- [What you need to do]: For this task, copy all of the data below exactly and skip the pictures.

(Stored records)

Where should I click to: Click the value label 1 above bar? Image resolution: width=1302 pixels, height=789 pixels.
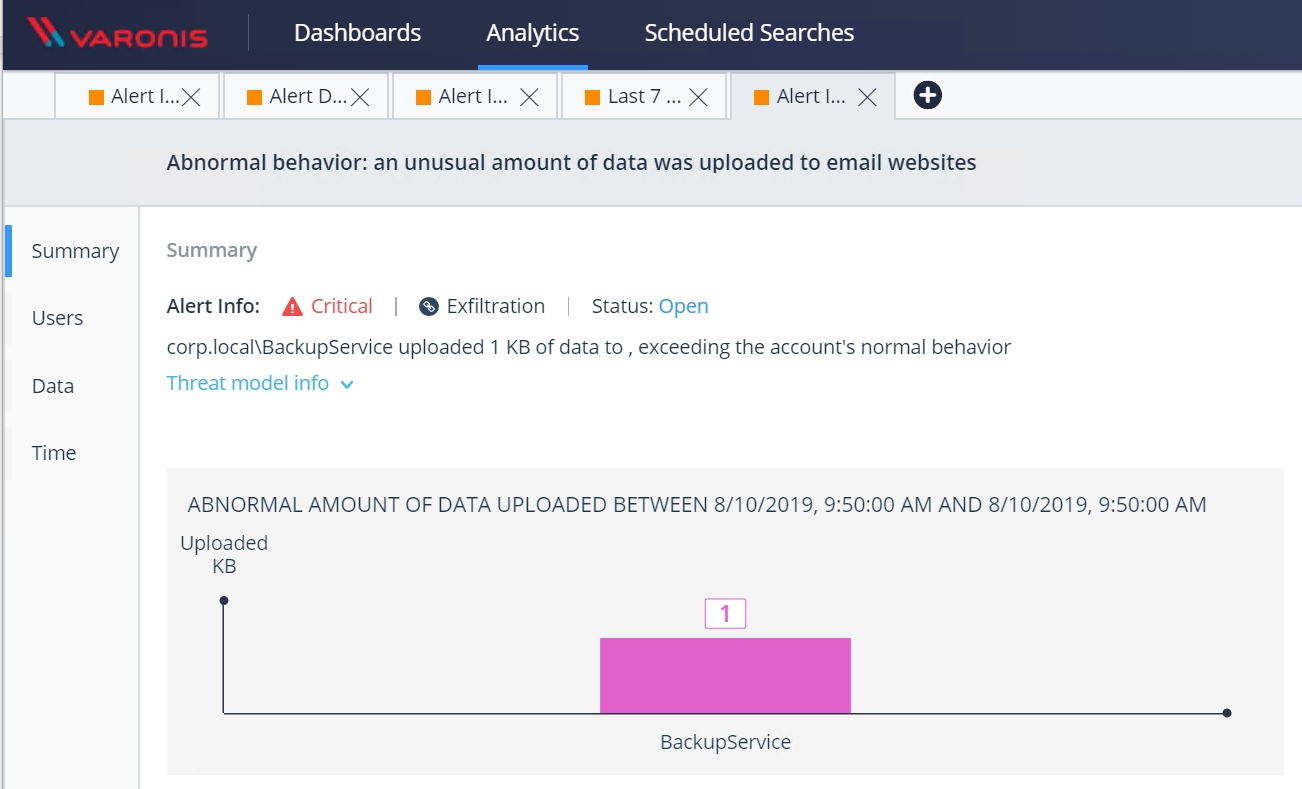tap(725, 613)
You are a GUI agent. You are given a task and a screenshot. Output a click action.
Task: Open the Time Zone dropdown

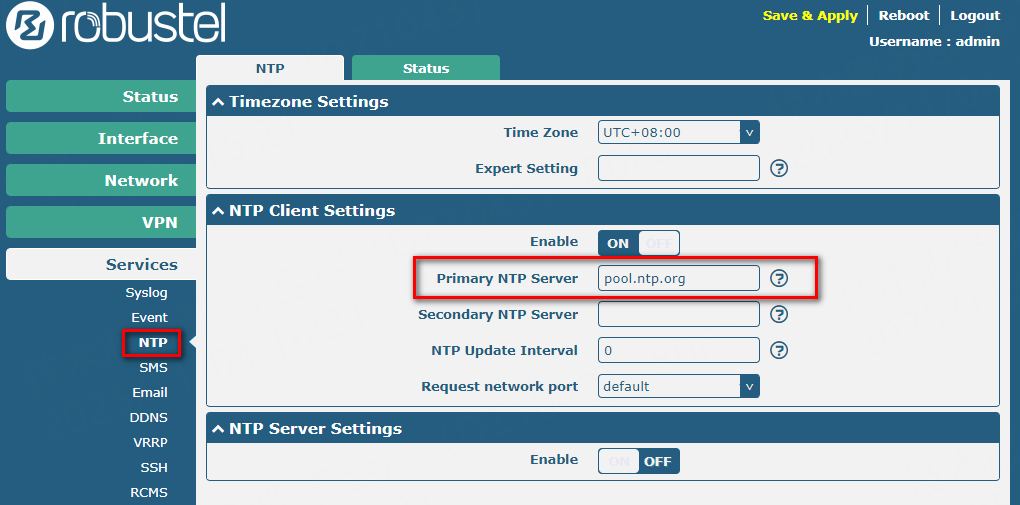pos(678,132)
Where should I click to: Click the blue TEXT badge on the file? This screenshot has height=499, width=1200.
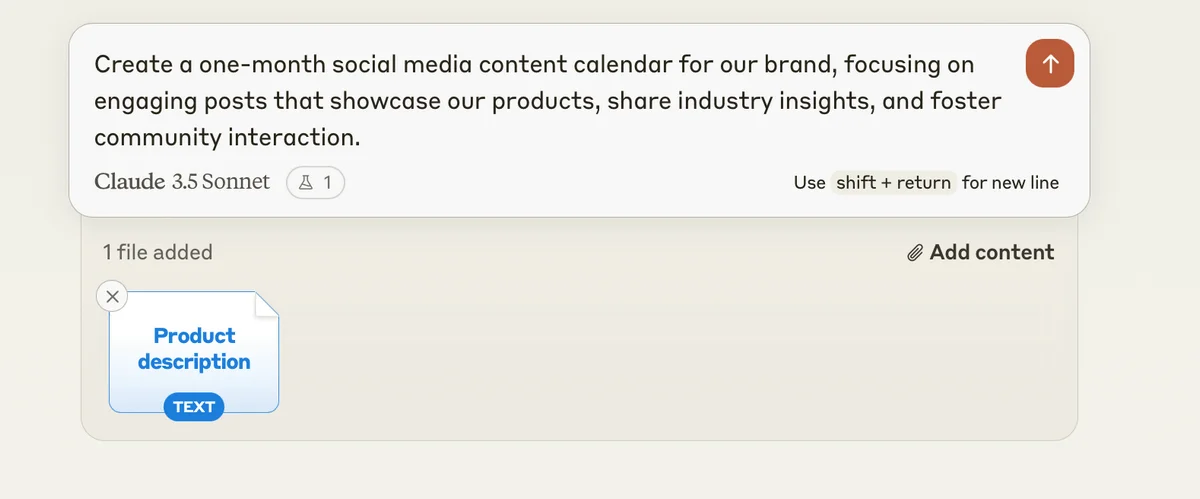pyautogui.click(x=194, y=406)
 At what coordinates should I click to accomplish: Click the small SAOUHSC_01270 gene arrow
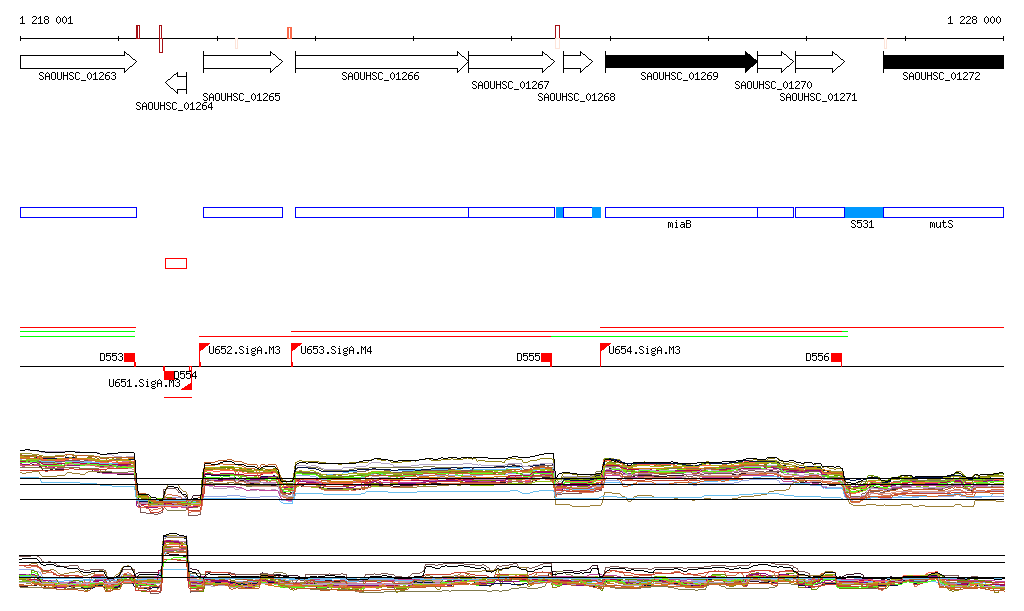pos(775,61)
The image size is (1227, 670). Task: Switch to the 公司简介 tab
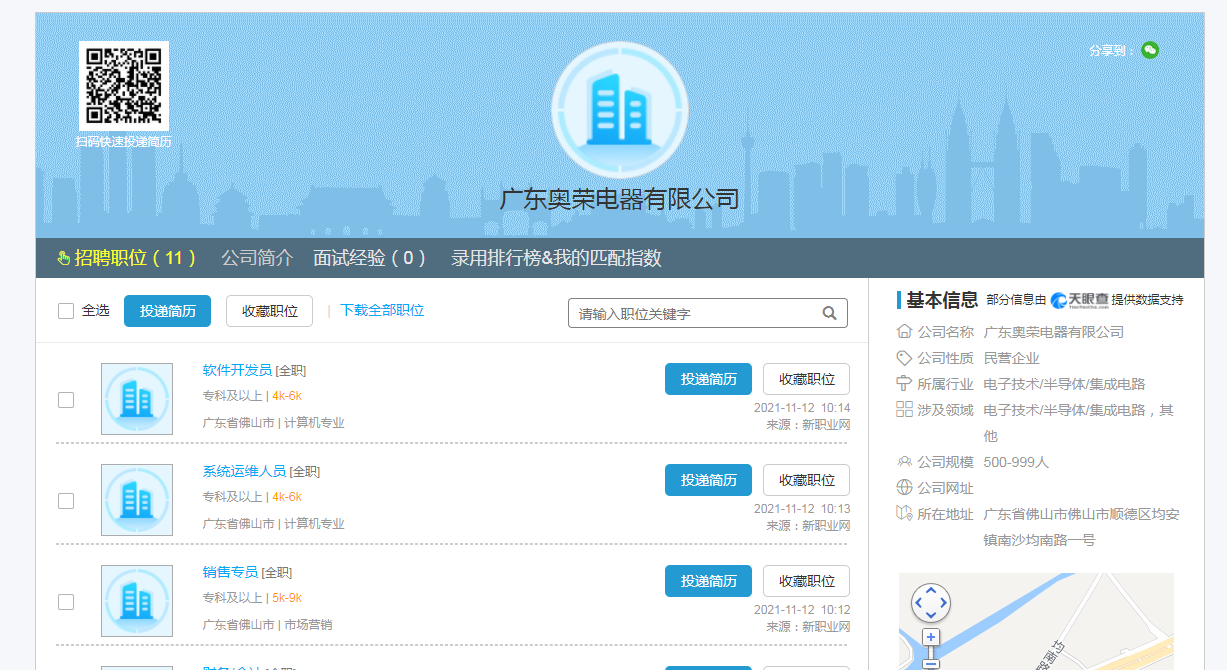257,258
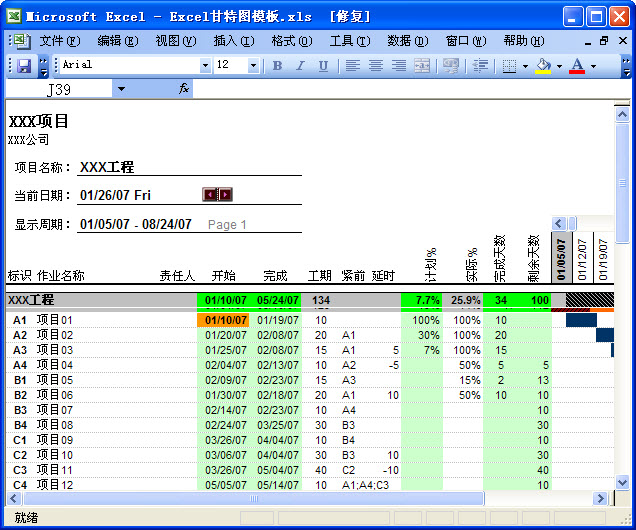Open the 数据 menu
This screenshot has width=636, height=530.
pos(407,41)
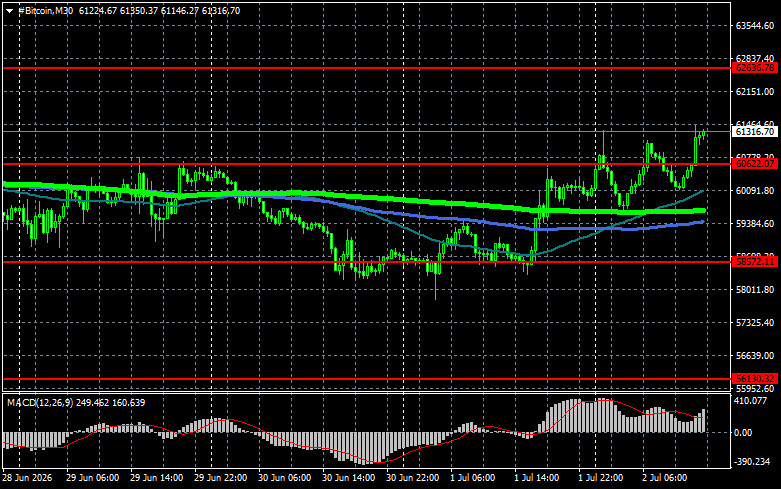Screen dimensions: 781x489
Task: Select the #Bitcoin,M30 chart title
Action: coord(46,10)
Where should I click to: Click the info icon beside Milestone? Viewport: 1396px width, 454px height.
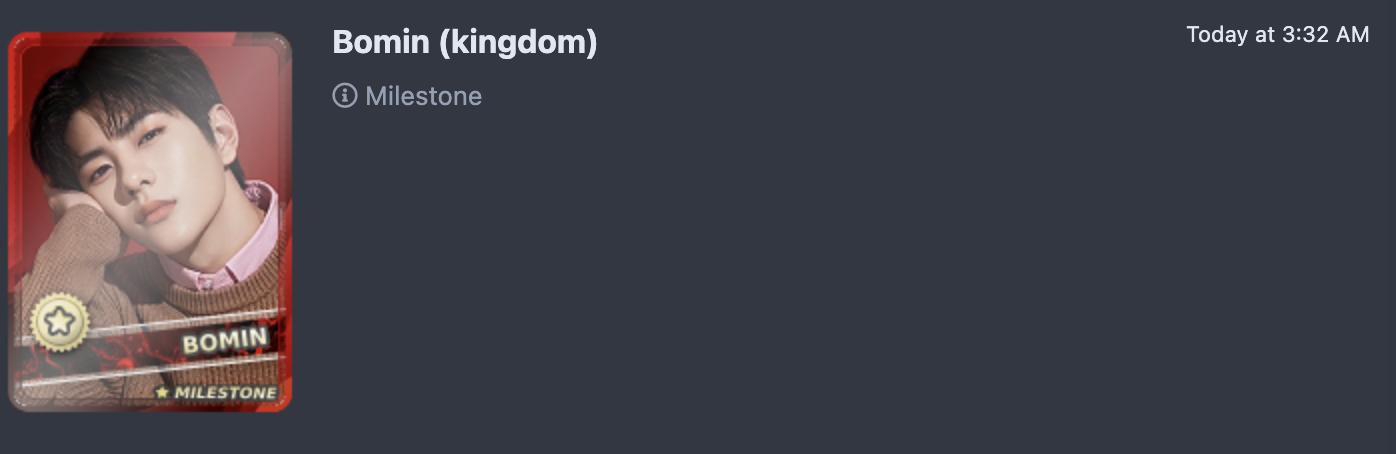click(345, 96)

- [Answer]:
Where should I click to: Click the value label 1 above bar? Image resolution: width=1302 pixels, height=789 pixels.
tap(725, 613)
You are a GUI agent. You are given a task and a screenshot. Output a click action.
Task: Open the Time Zone dropdown

pos(678,132)
Where should I click to: Click the blue TEXT badge on the file? This screenshot has height=499, width=1200.
pyautogui.click(x=194, y=406)
 At what coordinates should I click to accomplish: Click the small SAOUHSC_01270 gene arrow
pos(775,61)
The image size is (1227, 670). Task: Switch to the 公司简介 tab
257,258
Open the 数据 menu
This screenshot has width=636, height=530.
pos(407,41)
Screen dimensions: 781x489
Task: Select the #Bitcoin,M30 chart title
Action: coord(46,10)
Where should I click to: Click the info icon beside Milestone? Viewport: 1396px width, 454px height.
click(345, 96)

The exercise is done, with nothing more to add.